2008年7月19日(土)「しんぶん赤旗」

年金、時効で消滅?

混乱招く社保庁の「通知書」

小池議員 是正申し入れ


 時効に関係なく過去の年金を支払うことを決めた年金時効特例法の施行から一年以上経過しているのに、社会保険庁が、「時効消滅」すると書いた年金支給額通知書を送り続けていることが分かりました。

 日本共産党の小池晃参院議員は、「時効特例法に反する記述を行政文書に記載することはおかしい」と同庁に是正を要求しました。

 問題の文書は、年金受給者に新たな年金記録が見つかるなどして受給額が変更されたことを知らせる「年金裁定通知書」。年金額などを記載した欄の冒頭に「以前分の年金は5年以上経過しているため消滅時効によりお支払いする額の計算の基礎とはなりません」と明記しています。この文書を受け取っても、実際には、時効消滅分の年金も支払われることになっていますが、文書を見た受給者からは、「また、もらえなくなってしまったのか」と不安の声が上がっています。

 小池氏の是正申し入れに、同庁担当者は、「システム変更の対応ができていないので昔の書式を使っている」「同封した別の文書で、時効消滅分も計算に入れることを説明している」などと釈明しました。

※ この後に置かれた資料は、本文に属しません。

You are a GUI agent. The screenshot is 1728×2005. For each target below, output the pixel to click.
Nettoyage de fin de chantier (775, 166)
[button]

 小池氏は「時効消滅した人の年金受給の権利を保障した時効法の条文に反する記述だ。受け取った人に不安を与えるようなやり方はただちに改めるべきだ」と要求。担当者も「確かに記述には法律から見て問題がある。上司と相談して対応を決めたい」と答えました。

 年金時効特例法は、ずさんな年金記録の管理問題にたいする国民の怒りが広がるなか、昨年の通常国会で自民・公明両党があわてて成立させたものです。当時の安倍晋三首相は「すべてさかのぼって支給が可能になった」と大宣伝していましたが、施行から一年以上過ぎても、国民に混乱をもたらしている事態が浮き彫りになりました。